CNN – It's 3am and you're wide awake for the second night in a row. You get up and stumble into the kitchen to drink some warm milk. Mother swears you're sleeping.
Why do you eat a bowl of ice cream with a side of biscuits?
You're not saying, "Oh, you know what, I want some carrots," said behavioral neuroscientist Erin Hanlon, who studies the relationship between brain systems and behavior at the University of Chicago.
"They crave sweets and salty and starchy things," she added. "You want these fries, you want a cookie, you want something sweet, you know?"
What is sleep fatigue and junk food?

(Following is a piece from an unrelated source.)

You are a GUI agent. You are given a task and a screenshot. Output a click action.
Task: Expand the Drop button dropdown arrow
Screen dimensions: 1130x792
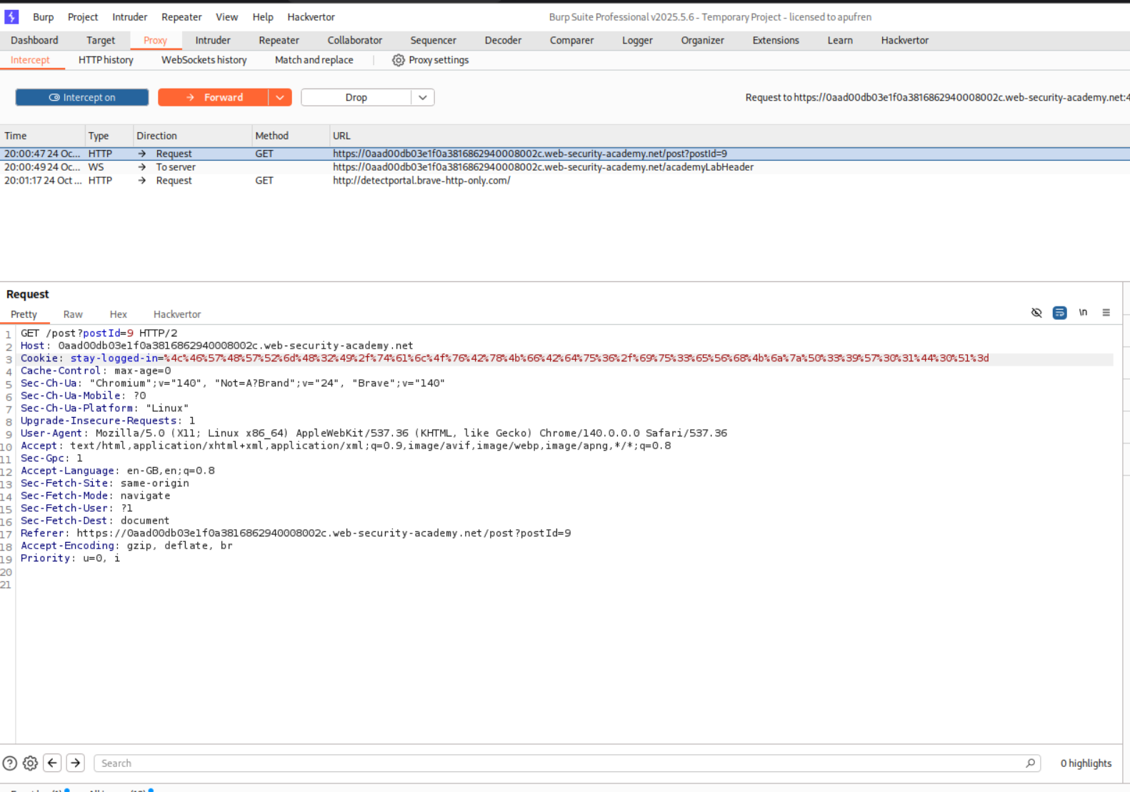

The answer lies in the story, when we dug in the dirt for starchy tubers, looked for sweet berries and ate on fatty fish.
"From an evolutionary point of view, eating a carbohydrate-rich, high-fat meal was a big deal because you did not always have it," said Hanlon, also a science assistant professor.
"If you think of having feasts or famine, having a meal high in carbohydrates or fat, something your brain would say, 'Hey, we want that.'"
"It is Just the last bit of humanity we can eat around the clock, or foods that are high in saturated fat and high in carbohydrates, "Hanlon continued," and our brain has not developed as fast as the available ones Food. "
You may have heard of two hormones controlling our cravings for food: leptin and ghrelin.
"I always tell my patients to think about them when they write their first letter," said sleep specialist Dr. med. Raj Dasgupta, Deputy Program Director, Sleep Medicine Fellowship, Keck Medicine of USC.
"That in leptin stands for lose: It suppresses appetite and therefore contributes to weight loss," he said. "The Ghrelin in Ghrelin stands for Gain: This fast-acting hormone increases hunger and leads to weight gain." The result is an increase in hunger.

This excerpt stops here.